But when present-day racial injustice protesters deployed the tactic after the police killings of Michael Brown in Ferguson, Mo., in 2014 and other people of color around the country, it quickly sparked a backlash that only intensified following the election of Donald Trump as president.

Republican state legislators sought to toughen penalties for blocking roadways as right wing memes joking about intentionally running over liberal protesters proliferated online. Then, a new, more radical idea surfaced: grant drivers immunity if they unintentionally hit a protester.

Image of car rammings map
A nationwide threat

Drivers have steered their vehicles toward protesters at least 139 times across the United States between George Floyd’s murder May 25, 2020 and Sept. 30, 2021. These rammings occurred in big cities and small, from Los Angeles to Brookwood, Ala. And in 38 percent of those incidents, the Globe found no evidence drivers faced charges.

Explore the data

“It’s shifting the burden of proof from the motor vehicle driver to the pedestrian,” North Dakota state Representative Keith Kempenich declared when he introduced a driver immunity bill in early 2017 in response to protests against the Dakota Access Pipeline, an underground oil pipeline through sensitive environmental and cultural areas. He told reporters he was motivated to take action after he claimed that protesters on a highway swarmed around the car of his 72-year-old mother-in-law.

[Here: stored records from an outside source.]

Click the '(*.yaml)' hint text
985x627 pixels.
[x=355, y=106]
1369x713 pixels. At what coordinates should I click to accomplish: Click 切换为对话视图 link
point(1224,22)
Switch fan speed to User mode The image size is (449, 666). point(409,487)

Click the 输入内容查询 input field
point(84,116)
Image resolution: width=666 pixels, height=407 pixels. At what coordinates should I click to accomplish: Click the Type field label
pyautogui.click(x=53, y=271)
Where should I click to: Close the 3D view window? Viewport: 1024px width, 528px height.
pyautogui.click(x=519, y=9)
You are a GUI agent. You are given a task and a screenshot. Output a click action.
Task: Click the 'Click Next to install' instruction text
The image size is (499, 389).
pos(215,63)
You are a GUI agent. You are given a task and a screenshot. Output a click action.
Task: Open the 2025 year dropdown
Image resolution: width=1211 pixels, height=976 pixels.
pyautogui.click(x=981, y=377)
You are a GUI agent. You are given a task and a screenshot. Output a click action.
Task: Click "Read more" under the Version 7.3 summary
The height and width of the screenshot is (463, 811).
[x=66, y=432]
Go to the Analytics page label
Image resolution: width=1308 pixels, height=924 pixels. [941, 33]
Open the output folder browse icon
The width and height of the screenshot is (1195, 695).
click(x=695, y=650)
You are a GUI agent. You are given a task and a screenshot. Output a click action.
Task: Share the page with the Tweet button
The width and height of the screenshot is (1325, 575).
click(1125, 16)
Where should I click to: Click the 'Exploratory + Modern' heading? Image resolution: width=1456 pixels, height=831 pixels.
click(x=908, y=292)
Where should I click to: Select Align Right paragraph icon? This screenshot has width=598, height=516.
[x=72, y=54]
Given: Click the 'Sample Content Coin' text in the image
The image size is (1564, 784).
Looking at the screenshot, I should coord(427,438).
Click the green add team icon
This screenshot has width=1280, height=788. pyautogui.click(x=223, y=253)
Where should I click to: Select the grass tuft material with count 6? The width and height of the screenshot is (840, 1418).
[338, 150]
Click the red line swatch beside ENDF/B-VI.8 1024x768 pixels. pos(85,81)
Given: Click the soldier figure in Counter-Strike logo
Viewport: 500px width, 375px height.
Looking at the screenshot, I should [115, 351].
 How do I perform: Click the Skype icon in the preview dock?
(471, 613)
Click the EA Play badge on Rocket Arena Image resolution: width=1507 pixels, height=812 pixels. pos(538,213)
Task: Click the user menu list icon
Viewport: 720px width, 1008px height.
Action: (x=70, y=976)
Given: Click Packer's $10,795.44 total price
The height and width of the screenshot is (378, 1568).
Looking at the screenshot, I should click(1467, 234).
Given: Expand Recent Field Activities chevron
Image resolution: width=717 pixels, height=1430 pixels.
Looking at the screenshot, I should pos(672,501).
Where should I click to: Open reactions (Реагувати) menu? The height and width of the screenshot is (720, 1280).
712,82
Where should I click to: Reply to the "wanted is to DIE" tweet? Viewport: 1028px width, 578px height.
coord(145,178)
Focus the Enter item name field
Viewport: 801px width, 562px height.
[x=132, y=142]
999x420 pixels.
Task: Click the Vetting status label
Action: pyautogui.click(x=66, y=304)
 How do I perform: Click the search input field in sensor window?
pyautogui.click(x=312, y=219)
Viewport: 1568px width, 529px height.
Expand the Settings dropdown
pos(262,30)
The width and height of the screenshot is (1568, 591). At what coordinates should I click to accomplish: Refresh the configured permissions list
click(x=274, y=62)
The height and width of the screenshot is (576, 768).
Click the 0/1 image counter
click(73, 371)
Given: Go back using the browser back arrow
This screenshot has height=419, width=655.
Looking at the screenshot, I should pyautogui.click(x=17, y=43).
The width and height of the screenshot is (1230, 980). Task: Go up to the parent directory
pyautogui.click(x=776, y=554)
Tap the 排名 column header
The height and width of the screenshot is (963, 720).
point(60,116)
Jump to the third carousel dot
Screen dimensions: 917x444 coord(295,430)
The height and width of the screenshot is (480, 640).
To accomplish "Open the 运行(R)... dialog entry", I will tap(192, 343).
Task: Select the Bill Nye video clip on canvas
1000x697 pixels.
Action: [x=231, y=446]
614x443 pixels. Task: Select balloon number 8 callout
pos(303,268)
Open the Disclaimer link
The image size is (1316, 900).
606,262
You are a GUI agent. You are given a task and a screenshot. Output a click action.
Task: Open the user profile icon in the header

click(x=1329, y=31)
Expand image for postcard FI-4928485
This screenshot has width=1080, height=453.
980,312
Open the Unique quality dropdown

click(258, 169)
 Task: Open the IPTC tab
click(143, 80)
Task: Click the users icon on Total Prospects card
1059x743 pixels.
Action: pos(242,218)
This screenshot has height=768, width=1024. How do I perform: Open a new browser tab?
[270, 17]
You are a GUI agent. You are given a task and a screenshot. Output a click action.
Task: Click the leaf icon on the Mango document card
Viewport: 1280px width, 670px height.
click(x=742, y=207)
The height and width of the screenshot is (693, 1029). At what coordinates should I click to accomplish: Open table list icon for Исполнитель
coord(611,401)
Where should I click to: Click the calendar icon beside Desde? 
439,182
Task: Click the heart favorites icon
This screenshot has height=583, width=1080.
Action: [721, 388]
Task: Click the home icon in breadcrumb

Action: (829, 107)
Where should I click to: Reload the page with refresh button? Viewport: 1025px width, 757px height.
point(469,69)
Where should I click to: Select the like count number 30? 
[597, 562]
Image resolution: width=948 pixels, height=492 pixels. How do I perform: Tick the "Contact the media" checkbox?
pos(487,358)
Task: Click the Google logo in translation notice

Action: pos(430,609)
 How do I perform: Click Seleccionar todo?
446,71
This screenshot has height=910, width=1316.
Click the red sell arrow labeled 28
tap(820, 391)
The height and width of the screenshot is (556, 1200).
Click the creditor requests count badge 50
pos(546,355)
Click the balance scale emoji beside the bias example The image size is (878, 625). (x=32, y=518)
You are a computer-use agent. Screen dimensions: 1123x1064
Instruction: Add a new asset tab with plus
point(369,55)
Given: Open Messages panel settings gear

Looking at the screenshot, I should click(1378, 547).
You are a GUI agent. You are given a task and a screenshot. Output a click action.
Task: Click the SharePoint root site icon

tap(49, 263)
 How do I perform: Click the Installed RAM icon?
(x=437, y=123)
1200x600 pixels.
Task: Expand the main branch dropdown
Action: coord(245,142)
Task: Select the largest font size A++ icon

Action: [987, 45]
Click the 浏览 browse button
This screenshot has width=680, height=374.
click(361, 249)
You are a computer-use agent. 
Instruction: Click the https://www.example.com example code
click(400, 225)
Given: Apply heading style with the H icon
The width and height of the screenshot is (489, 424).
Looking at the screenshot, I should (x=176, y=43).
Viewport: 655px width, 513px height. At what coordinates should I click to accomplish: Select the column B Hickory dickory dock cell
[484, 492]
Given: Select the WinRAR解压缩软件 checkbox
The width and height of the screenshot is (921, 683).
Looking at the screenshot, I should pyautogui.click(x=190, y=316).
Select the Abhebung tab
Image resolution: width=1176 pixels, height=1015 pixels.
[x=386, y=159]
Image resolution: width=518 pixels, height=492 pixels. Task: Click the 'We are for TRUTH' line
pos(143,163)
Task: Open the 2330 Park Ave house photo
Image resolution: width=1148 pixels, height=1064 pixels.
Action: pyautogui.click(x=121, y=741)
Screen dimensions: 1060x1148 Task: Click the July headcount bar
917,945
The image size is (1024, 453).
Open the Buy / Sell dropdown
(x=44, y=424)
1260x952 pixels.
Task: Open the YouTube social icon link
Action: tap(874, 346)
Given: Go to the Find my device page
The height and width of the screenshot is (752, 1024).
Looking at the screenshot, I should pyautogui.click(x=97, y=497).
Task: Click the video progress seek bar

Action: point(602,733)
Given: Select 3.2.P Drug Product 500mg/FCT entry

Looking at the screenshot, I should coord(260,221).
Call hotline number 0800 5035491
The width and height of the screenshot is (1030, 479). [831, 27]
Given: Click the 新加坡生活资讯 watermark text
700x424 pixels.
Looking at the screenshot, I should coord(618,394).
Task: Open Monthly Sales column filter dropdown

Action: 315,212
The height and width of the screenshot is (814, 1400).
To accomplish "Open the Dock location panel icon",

Over the next several months, Republicans introduced driver immunity bills in Tennessee, Florida, North Carolina, Texas, and Rhode Island. Lobbyists and analysts said there was no indication of a coordinated nationwide effort to push the measures then or now. The language of the bills varied and many were triggered by local events. In Tennessee, for example, a bill followed protests in Nashville over Trump’s ban on travelers from several Muslim-majority countries.

“We don’t want anyone to be hurt, but people should not knowingly put themselves in harm’s way when you’ve got moms and dads trying to get their kids to school,” said Tennessee state Representative Matthew Hill, one of the bill’s sponsors.

The proposals were viewed as extreme and none of them was approved, although the North Carolina bill passed the state General Assembly. The effort swiftly lost momentum after Heather Heyer, 32, was killed in August 2017, when James Fields Jr. intentionally drove his car into people counter-protesting the “Unite the Right” white supremacist gathering in Charlottesville, Va.

Driver immunity was largely dormant as an issue until the fall of 2020. Then, in the aftermath of a summer of nationwide racial injustice protests, Republicans in 11 states began to unleash a second, larger flurry of “hit and kill” bills. They came amid a more expansive effort by Republicans to crack down on protesters in the lead-up to and immediate aftermath of a contentious presidential election.

Florida Governor Ron DeSantis.
Oklahoma state Representative Kevin West.
Left: Top: Florida Governor Ron DeSantis proposed legislation that a “driver is NOT liable for injury or death caused if fleeing for safety from a mob.” Right: Bottom: Oklahoma state Representative Kevin West co-sponsored a bill signed in April that grants drivers immunity for any injuries that occur when “fleeing from a riot” while fearing for their own serious injury or death as long as they exercise “due care.” (Ramirez Buxeda/Orlando Sentinel via AP, Sue Ogrocki/Associated Press/file)

“Recently in our country, we have seen attacks on law enforcement. We’ve seen disorder and tumult in many cities across the country,” Florida Governor Ron DeSantis, a Republican, said in September 2020 as he stood with a dozen sheriffs and other law enforcement officials to unveil the Combatting Violence, Disorder and Looting and Law Enforcement Protection Act. “I think that this has been a really sad chapter in American history.”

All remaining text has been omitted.